EXERCISE GOAL: Please work out how many of the lines below include "computer". Only the number should be given.
── MATERIALS PROVIDED ──
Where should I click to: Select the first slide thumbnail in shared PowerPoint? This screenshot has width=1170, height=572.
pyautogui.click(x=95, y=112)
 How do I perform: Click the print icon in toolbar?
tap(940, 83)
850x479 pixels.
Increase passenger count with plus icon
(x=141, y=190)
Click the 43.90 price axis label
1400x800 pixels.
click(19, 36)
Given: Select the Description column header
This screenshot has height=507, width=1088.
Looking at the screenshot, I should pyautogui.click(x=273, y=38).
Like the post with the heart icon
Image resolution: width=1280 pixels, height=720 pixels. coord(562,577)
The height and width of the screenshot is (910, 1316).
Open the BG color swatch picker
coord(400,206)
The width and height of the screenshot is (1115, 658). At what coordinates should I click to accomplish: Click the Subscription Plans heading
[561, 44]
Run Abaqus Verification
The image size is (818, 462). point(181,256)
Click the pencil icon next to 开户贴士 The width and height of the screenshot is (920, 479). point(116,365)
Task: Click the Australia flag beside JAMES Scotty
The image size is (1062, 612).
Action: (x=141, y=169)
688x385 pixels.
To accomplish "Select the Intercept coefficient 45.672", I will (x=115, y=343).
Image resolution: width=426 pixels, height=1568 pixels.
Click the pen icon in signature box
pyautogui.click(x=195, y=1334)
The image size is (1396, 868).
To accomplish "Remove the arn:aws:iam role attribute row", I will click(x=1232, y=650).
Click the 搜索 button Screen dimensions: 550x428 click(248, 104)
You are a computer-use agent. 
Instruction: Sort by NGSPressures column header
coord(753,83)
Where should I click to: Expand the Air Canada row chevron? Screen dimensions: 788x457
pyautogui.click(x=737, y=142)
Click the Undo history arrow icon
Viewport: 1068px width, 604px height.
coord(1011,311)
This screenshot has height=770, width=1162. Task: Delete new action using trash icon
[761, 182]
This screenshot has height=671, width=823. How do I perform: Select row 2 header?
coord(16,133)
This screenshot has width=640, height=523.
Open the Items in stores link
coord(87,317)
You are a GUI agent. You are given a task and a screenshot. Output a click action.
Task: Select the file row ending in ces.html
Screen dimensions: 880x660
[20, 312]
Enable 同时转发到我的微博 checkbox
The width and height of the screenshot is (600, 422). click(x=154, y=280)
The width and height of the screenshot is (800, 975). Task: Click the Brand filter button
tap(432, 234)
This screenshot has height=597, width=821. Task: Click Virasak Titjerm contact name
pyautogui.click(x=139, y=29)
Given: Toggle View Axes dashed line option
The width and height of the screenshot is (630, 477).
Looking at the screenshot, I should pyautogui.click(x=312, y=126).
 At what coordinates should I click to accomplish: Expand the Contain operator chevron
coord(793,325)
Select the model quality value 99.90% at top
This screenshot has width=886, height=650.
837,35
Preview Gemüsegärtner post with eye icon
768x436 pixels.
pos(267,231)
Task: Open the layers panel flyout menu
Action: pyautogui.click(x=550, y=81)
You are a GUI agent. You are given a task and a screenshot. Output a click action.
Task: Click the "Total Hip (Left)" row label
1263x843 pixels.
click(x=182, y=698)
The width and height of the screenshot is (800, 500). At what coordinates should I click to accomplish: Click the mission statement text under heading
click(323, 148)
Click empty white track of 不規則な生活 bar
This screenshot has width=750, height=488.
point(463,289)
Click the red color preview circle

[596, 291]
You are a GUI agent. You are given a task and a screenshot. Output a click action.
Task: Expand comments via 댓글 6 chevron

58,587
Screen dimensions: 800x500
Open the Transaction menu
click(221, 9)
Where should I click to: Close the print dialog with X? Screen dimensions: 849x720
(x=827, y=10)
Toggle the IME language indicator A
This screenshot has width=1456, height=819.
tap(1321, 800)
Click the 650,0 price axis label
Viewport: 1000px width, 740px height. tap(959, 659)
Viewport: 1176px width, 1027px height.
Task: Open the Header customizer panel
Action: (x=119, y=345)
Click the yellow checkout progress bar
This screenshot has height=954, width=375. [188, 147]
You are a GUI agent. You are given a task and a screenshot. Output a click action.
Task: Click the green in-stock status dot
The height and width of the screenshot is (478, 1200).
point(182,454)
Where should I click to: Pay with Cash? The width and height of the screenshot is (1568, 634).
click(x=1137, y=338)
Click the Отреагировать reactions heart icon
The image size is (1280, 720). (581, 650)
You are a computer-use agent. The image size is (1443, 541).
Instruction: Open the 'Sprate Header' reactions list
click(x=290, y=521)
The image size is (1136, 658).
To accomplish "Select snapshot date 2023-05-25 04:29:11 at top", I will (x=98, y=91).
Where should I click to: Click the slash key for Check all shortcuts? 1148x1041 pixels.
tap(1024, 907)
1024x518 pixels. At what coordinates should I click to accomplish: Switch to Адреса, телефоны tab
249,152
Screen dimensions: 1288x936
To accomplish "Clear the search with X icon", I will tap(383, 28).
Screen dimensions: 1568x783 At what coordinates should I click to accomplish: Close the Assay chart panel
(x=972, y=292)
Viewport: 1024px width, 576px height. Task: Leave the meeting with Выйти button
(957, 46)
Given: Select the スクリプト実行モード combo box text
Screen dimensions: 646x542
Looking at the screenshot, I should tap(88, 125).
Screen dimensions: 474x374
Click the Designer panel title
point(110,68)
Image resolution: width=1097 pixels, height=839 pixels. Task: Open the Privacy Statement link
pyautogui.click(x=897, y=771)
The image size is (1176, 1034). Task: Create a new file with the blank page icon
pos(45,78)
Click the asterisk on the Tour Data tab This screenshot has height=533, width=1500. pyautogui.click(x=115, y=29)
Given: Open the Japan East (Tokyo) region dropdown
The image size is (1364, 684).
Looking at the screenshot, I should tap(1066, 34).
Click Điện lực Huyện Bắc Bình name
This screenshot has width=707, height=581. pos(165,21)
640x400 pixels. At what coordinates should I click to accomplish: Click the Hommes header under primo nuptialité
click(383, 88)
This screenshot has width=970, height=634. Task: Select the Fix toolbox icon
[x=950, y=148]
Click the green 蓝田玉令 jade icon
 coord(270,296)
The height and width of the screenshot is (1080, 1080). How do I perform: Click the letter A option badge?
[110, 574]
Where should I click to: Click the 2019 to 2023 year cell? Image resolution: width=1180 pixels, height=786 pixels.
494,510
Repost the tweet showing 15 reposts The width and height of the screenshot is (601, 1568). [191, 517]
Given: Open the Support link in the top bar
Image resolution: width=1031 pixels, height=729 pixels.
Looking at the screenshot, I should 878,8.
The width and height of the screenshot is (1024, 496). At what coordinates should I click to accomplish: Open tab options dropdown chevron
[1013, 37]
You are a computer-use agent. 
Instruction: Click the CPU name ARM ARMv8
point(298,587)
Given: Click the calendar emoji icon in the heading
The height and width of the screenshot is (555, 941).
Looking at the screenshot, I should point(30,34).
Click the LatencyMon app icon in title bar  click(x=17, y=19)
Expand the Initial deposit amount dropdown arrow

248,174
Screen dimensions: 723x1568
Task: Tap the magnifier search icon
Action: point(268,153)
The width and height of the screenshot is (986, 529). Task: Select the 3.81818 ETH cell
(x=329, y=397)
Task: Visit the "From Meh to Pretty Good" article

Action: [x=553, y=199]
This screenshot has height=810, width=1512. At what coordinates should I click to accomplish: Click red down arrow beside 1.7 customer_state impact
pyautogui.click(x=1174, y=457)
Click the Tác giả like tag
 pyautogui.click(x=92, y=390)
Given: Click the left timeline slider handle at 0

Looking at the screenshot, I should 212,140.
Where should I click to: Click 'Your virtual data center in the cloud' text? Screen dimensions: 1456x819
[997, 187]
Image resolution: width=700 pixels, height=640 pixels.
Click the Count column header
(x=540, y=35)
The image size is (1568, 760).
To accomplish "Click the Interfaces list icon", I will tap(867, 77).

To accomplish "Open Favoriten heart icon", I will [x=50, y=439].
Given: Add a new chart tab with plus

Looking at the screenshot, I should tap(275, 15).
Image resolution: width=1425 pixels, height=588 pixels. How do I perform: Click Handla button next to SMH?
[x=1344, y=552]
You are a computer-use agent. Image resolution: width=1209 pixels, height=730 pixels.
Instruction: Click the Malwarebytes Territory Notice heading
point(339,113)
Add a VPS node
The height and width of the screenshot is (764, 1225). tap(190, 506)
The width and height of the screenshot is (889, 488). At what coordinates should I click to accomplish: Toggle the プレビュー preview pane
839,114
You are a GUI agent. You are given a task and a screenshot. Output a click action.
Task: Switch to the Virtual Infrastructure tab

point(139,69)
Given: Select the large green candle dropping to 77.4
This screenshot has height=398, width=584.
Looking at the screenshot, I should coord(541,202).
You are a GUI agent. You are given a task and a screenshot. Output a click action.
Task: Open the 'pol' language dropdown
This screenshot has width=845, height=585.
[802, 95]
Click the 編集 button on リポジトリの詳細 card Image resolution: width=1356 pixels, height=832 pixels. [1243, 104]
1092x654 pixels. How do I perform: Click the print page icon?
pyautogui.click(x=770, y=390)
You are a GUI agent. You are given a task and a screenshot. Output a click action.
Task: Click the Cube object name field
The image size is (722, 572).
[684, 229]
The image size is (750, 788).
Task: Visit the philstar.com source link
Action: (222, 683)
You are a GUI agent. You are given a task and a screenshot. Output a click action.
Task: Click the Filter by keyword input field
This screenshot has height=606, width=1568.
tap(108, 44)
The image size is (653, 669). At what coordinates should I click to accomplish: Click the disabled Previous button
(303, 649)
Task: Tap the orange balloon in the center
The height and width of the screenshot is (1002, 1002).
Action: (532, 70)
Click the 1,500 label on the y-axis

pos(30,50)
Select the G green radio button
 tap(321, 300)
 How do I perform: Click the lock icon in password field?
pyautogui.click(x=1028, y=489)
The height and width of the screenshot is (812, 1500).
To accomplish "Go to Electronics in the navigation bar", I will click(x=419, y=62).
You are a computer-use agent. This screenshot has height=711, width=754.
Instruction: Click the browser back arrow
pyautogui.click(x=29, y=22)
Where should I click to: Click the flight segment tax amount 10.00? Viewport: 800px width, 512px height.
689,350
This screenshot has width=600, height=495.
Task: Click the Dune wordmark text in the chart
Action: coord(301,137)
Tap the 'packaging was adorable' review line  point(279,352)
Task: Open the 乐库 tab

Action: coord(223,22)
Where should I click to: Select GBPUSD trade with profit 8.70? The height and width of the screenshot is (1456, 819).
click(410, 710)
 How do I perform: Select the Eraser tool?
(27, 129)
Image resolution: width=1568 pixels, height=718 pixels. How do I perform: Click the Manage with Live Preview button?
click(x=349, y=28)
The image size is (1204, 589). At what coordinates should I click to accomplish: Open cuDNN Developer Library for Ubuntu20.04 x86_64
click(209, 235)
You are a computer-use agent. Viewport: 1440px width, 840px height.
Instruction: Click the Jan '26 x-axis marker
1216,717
───
SOLUTION: 6